This is one of my favorite things my mom use to make. I now carry on the tradition every Thanksgiving and make tons of loaves for my friends and family! Follow the recipe exactly and it will be the BEST pumpkin bread you have ever eaten!


This recipe makes 3 loaves- I buy the foil loaf pans from baking aisle- they come in a 3 pack and bake perfectly! The foil pans make it so easy to pop out of after cooling.



4 eggs

1 cup vegetable oil

1 15oz can pumpkin puree

3 cups granulated sugar

3 cups flour

1 tsp baking powder

2 tsp baking soda

2 tsp salt

1 tsp cinnamon

1 tsp ground nutmeg

1 tsp allspice

2/3 cup water

vegetable shortening- like Crisco


Beat the eggs with oil, sugar and pumpkin in a large bowl with hand mixer. Mix in other dry ingredients. Then blend in water a little at a time.

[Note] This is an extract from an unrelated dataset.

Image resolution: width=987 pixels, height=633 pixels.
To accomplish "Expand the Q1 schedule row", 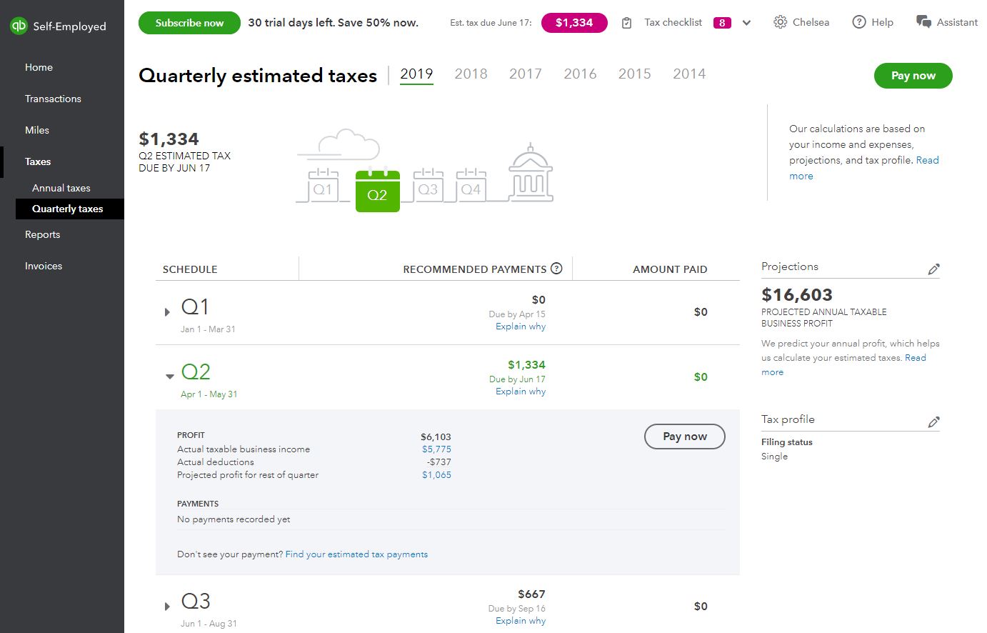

Use a paper towel to grease the Crisco onto the loaf pans until coated. Then sprinkle flour in each, toss over sink until coated and then tap out excess flour.


Pour batter evenly into 3 pans and bake at 350 degrees for exactly 1 hour. After an hour, stick a toothpick in the middle to test.


*Important- let cool, but as soon as they are only slightly warm, take out of foil pans and cool on counter for 15 minutes. Then wrap in plastic wrap and then in foil. This helps keep them super moist!


They will keep up to 5 days, or they freeze really well!